Calcavecchia Is Golfer to Beat at San Diego
SAN DIEGO — They used to call this thing the San Diego Open. Then it was the Andy Williams-San Diego Open. Then a furniture maker shared the title with Williams for two years. Then a car company got its name in the billing for three.
In 1986 it became the Shearson Lehman Brothers-Andy Williams Open. Then Shearson Lehman Brothers changed its name to Shearson Lehman Hutton. Then last November, Andy Williams dropped out of the picture.
So welcome to the Shearson Lehman Hutton Open, the tournament in which the sport is golf but the name of the game is names.
It’s the tournament between Hawaii and Florida on the PGA Tour, and it begins today on the beaten municipal paths of the North and South courses at Torrey Pines Golf Club.
“Where you play doesn’t matter,” says Mark Calcavecchia, the tour’s leading money winner this year. “A win is a win whether it’s in Abilene or the nicest course in the world.”
This is not Abilene.
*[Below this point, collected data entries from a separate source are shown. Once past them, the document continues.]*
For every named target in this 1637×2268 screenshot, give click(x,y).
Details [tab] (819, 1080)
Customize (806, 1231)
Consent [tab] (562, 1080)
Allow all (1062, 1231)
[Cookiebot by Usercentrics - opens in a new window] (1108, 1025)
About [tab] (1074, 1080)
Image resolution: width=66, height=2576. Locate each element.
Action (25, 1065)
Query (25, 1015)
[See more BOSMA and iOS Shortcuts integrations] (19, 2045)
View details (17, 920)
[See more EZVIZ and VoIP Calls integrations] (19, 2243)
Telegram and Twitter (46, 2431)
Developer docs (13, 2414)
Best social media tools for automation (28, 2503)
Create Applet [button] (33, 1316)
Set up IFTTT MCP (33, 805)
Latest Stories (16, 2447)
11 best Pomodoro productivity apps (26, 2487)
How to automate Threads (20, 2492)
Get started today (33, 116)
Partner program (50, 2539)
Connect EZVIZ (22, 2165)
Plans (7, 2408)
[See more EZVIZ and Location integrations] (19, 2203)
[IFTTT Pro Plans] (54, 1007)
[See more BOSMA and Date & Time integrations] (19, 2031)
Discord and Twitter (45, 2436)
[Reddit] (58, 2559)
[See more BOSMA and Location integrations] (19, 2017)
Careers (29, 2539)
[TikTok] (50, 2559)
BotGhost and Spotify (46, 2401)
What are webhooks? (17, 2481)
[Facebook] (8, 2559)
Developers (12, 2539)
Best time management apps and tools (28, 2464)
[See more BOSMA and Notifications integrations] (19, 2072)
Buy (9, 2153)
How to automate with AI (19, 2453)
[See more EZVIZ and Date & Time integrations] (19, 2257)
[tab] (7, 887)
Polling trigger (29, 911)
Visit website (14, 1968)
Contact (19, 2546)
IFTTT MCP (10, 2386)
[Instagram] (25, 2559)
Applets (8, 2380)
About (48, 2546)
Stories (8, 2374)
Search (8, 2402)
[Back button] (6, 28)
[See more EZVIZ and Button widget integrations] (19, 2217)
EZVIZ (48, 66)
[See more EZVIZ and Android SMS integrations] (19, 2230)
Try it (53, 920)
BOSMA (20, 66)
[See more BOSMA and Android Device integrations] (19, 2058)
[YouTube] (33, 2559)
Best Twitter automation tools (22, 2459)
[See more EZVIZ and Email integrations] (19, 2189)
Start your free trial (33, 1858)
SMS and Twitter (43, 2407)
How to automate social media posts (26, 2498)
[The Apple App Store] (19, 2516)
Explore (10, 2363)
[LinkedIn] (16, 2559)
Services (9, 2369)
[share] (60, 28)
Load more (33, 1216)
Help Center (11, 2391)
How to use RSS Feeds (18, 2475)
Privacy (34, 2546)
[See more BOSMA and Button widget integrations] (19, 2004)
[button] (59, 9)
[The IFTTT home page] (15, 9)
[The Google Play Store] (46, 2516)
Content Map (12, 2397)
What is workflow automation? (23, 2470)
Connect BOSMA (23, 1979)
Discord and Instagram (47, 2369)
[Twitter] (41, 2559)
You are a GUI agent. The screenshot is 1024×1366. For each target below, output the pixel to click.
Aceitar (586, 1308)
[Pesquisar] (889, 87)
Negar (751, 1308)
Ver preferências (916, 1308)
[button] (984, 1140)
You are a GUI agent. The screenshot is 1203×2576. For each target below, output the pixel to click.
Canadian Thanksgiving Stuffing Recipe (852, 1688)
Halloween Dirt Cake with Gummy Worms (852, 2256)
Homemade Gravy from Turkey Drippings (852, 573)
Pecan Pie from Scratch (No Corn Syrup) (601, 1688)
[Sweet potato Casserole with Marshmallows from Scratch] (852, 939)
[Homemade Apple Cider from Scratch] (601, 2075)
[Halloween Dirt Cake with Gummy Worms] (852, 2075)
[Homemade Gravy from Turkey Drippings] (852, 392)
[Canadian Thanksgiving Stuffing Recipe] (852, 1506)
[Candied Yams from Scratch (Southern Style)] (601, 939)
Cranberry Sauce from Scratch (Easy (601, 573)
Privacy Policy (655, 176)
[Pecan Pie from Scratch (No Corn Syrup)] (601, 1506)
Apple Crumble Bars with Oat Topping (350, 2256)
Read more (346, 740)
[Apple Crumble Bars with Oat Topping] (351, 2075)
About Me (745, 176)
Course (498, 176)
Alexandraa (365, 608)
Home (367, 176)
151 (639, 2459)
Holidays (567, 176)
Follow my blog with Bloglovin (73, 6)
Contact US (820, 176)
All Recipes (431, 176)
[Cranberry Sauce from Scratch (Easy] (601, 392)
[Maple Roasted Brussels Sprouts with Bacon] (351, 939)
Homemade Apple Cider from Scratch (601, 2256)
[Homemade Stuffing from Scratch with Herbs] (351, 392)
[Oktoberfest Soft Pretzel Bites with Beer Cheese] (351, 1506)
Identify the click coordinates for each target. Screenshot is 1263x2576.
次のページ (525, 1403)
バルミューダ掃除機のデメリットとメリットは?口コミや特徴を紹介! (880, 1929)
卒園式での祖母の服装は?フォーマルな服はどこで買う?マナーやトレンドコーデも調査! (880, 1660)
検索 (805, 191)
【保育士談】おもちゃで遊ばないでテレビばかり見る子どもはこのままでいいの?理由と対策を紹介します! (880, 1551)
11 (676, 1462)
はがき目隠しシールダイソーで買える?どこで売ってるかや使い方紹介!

The maintenance people here have redone 52 bunkers on the South Course, where the pros will play Saturday and Sunday. And according to John Walter, the course manager, the greens on the South Course have been cut to 5/32nds of an inch and and are moderately fast to fast--right where the PGA wants them to be.
Calcavecchia has already won twice on the tour this year. And after winning the Nissan Los Angeles Open two weeks ago, he bought himself a Porsche 930 Turbo Carerra. He also bought his wife, Sheryl, a BMW 750IL. Then he made plans to buy a house in Phoenix.
“I spend money as fast as I get it,” he said.
If he wins the $126,000 first prize Sunday, his earnings, just seven weeks into the 1989 season, will be a whopping $484,952.